If these policies actually prevented terrorism deaths in our own country, does that change whether they are racist? If I understand Theory 3 correctly, it does not. In this way Theory 3 rings a bit hollow for me, because while it is at least technically accurate and objectively measurable (does X policy negatively impact Y community or not?), if it ignores all other factors I still consider it misleading.
3c. Second problem: conflating Theory 3 with Theories 1 & 2.
In my experience, the left frequently blurs the line between “negative impacts” and “personal animosity.” A great example is the Slate article “There’s No Such Thing as a Good Trump Supporter.” Chief political correspondent Jamelle Bouie argues that Trump supporters do not merit empathy because they “voted for a racist who promised racist outcomes.” He cites other authors who have claimed Trump’s victory does not reveal an “inherent malice” in the populace (referring to the “personal animosity” definition of racism). Bouie counters with the “negative impacts” definition:
Whether Trump’s election reveals an “inherent malice” in his voters is irrelevant. What is relevant are the practical outcomes of a Trump presidency…If you voted for Trump, you voted for this, regardless of what you believe about the groups in question.
But, as the title of the piece suggests, Bouie is not condemning only the effects of voting for Trump; he’s condemning the Trump voters themselves. He asserts that it is myopic and even “morally grotesque” to suggest Trump supporters are good people. He compares Trump voters to the men in the early 20th century who organized lynchings (they “weren’t ghouls or monsters. They were ordinary.”) and the people who gawked and smiled at those lynchings (“the very model of decent, law-abiding Americana.”) He sums up: “Hate and racism have always been the province of ‘good people.’”

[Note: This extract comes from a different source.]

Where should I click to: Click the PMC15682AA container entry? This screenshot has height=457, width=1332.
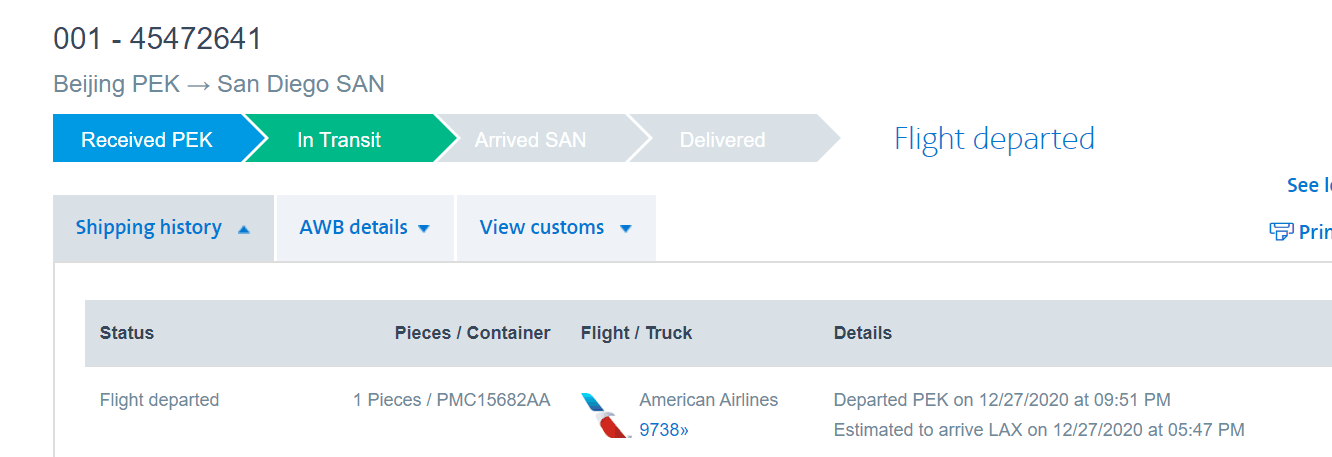point(491,400)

Note the switch here. Bouie is no longer talking about practical outcomes; he’s talking about hate. He has switched from the “negative impacts” definition of racism back to the “personal animosity” definition. So is he saying that most Trump supporters did not have inherent malice but should be condemned for the policies they supported? Or is he saying that anyone who can support Trump has to be, at least in part, motivated by hate?

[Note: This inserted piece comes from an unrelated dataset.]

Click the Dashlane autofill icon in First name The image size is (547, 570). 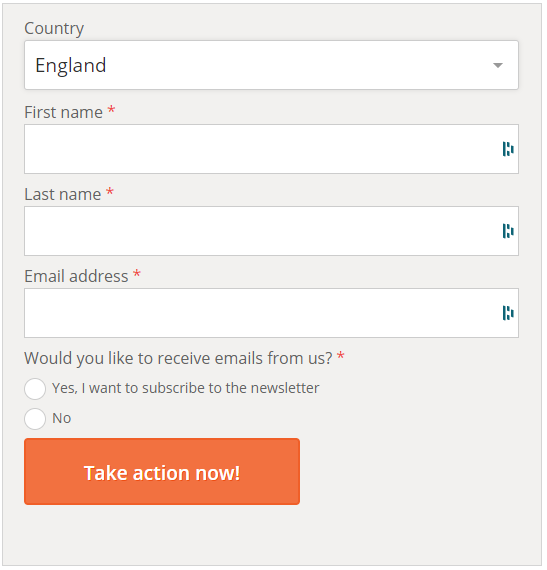508,149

And this is often how I see the conversation going. To (heavily) paraphrase:
Person A: If you voted for Trump, you’re racist.

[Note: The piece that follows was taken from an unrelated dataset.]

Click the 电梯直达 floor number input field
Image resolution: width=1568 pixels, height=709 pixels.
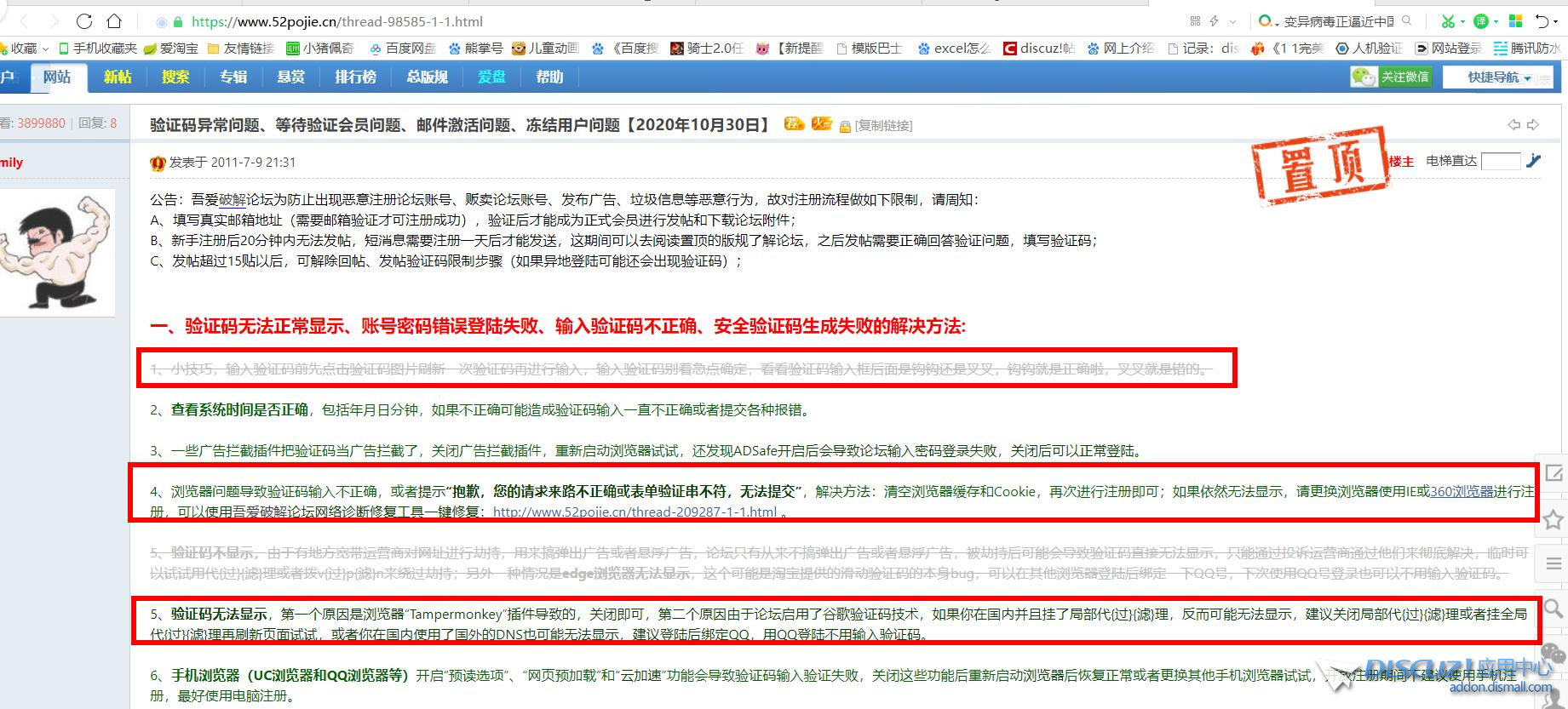[x=1501, y=161]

Person B: I’m really not. I disagreed with a lot of what he said but I thought Clinton would do more damage in XYZ ways.
Person A: Yeah, you may not personally feel racist but you supported racist policies. It just shows you think the concerns of white people are more important than the actual human rights of everyone else.
Person B: That’s not what I think at all!
Person A: It’s not about what you personally think! It’s about what you supported!
In other words, in principle motivation is supposed to be irrelevant because racism is about effects, but in practice accusations of racism nearly always boil down to motivation—at best a selfish indifference and at worst outright malice. So, in principle, I think Theory 3 has some merit and is worth talking about. In practice, I find I just end up repeating the arguments I made for Theories 1 & 2.